By Jamie McGeever
(Reuters) – A look at the day ahead in Asian markets from Jamie McGeever, financial markets columnist.
As investors digest the market and policy implications of this week’s U.S. inflation figures, Asia’s focus on Friday turns to Chinese producer and consumer price inflation, and to what extent they indicate a cooling of wider deflationary pressures.
Going by Wall Street’s decline on Thursday, sparked by a spike in long-dated U.S. bond yields following a weak 30-year auction, the mood will be one of caution, at best.

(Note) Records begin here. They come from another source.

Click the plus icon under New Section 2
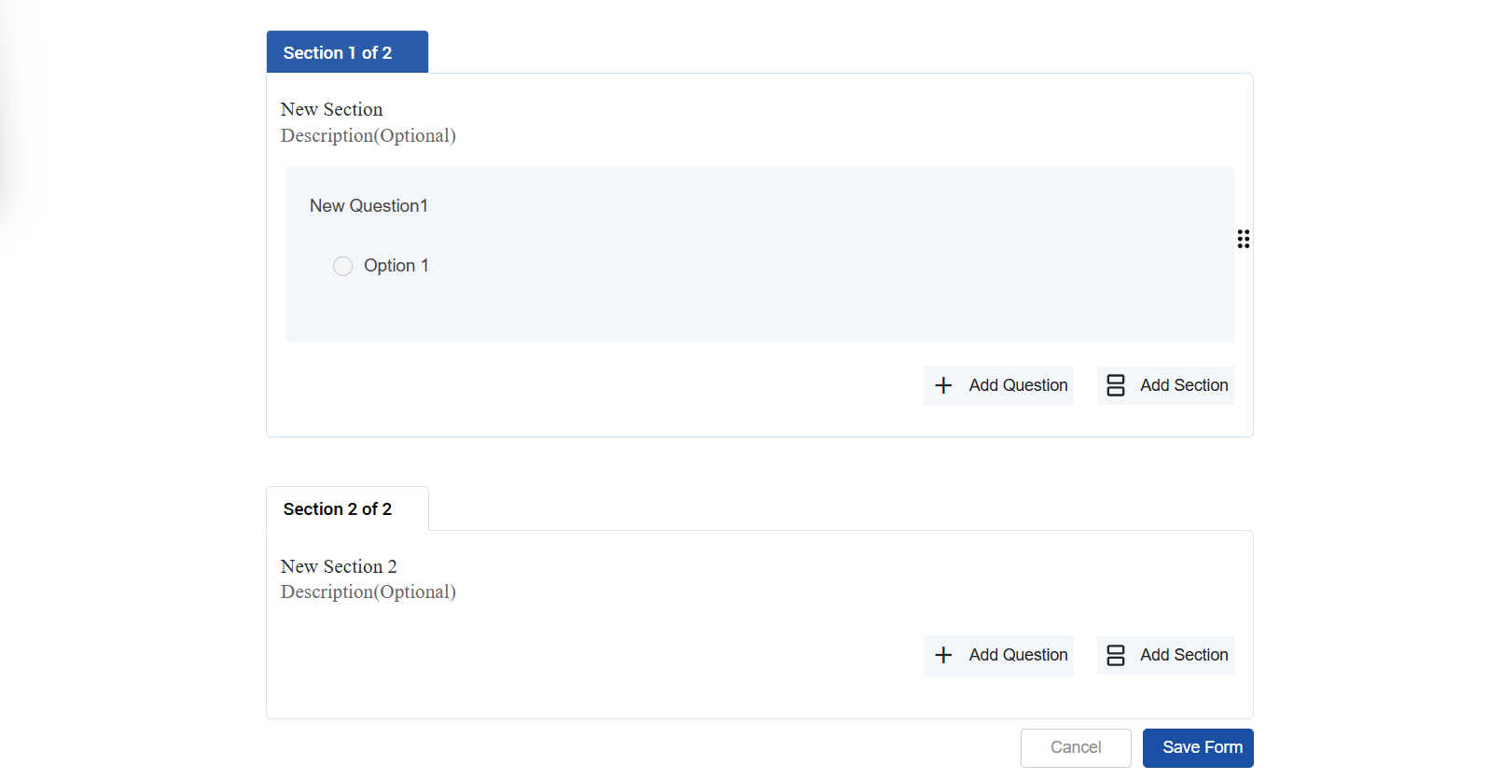Viewport: 1489px width, 779px height. [943, 655]
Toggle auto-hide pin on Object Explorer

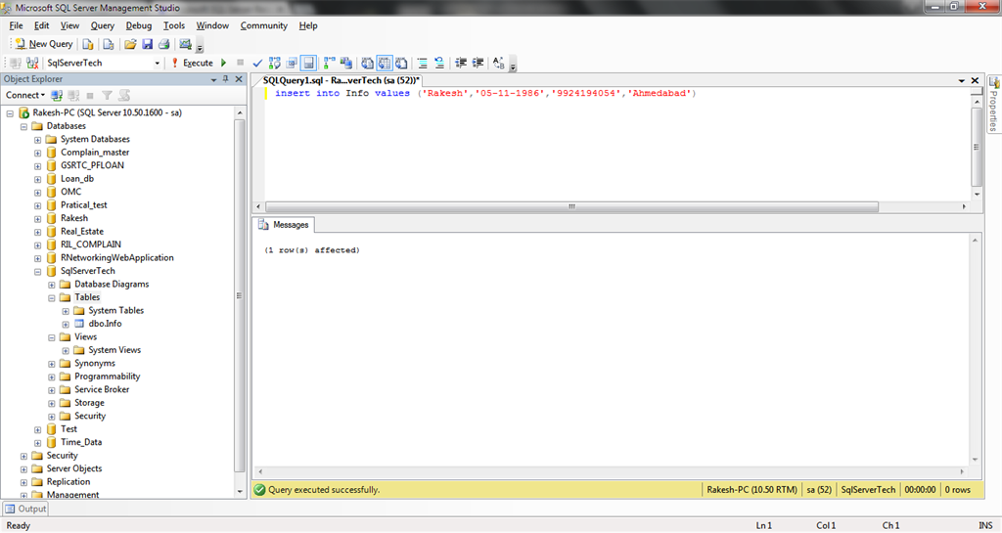coord(223,79)
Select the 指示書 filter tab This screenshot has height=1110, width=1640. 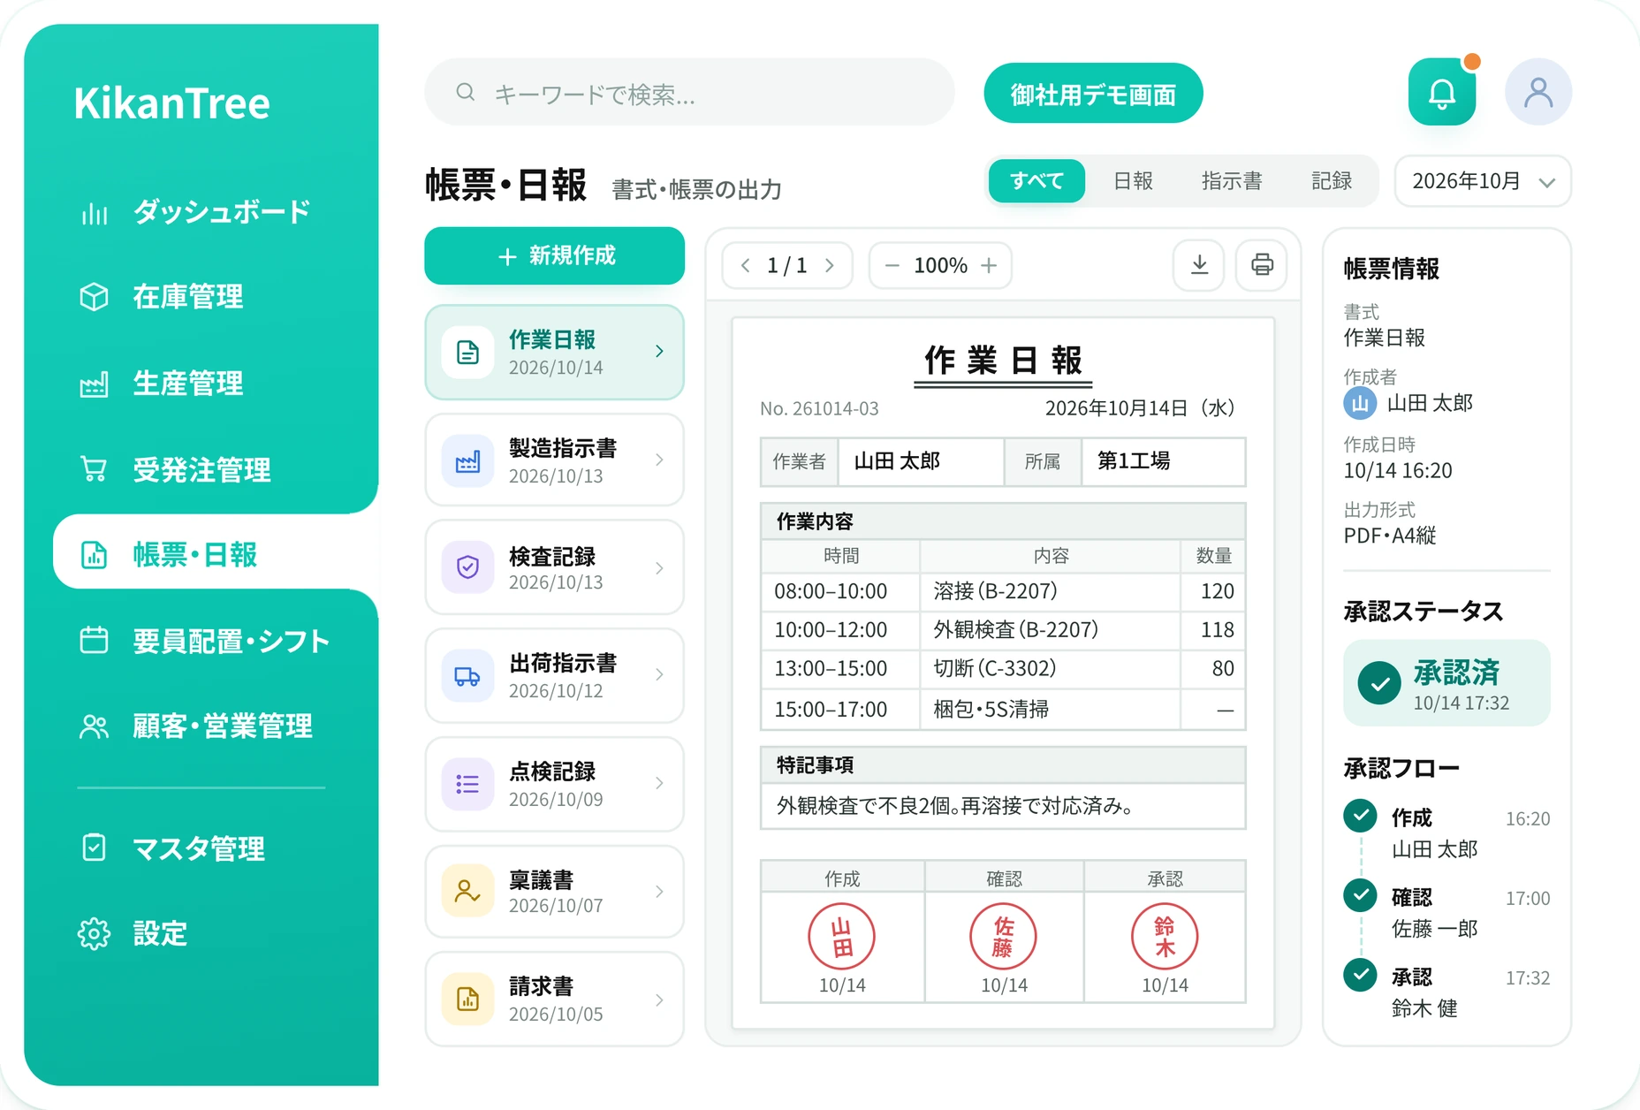1232,181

China’s PPI and CPI top a packed Asian economic calendar that also includes Chinese trade data, third quarter GDP and an interest rate decision from Singapore, unemployment from South Korea, and wholesale inflation from India.
China’s economy has been hit on several fronts this year. The currency hit a 16-year low, investors have dumped the country’s stocks and bonds, the property sector is imploding and disinflation is threatening to morph into outright deflation.
Annual producer price inflation has been negative for a year, although consumer inflation only briefly dipped below zero in July. September’s PPI and CPI readings on Friday will be closely watched for signs that the economy is reflating.
Economists polled by Reuters expect an annual PPI rate of -2.4% compared with -3.0% in August, and annual CPI to tick up to 0.2% from 0.1%. Slow progress.
The bigger picture for markets, however, continues to be dominated by U.S. yields and the Fed policy outlook.
Wall Street slumped on Thursday after the 30-year Treasury bond sale. The high yield investors demanded was around 4 basis points higher than the prevailing market rate at the time, the biggest ‘tail’ in nearly two years.
The ebb and flow of investor sentiment this week, centered around moves in Treasury yields and the U.S. yield curve, is instructive.
Essentially, it hasn’t really mattered if the curve has steepened or flattened – what has mattered is whether the moves have been led by bond buying or bond selling, either at the short or long end.
On Thursday the yield curve flattened the most in a single day since March, a ‘bull’ flattening led by heavy buying of long-dated bonds. Stocks rose. On Friday the curve ‘bear steepened,’ led by heavy selling at the long end. Stocks fell.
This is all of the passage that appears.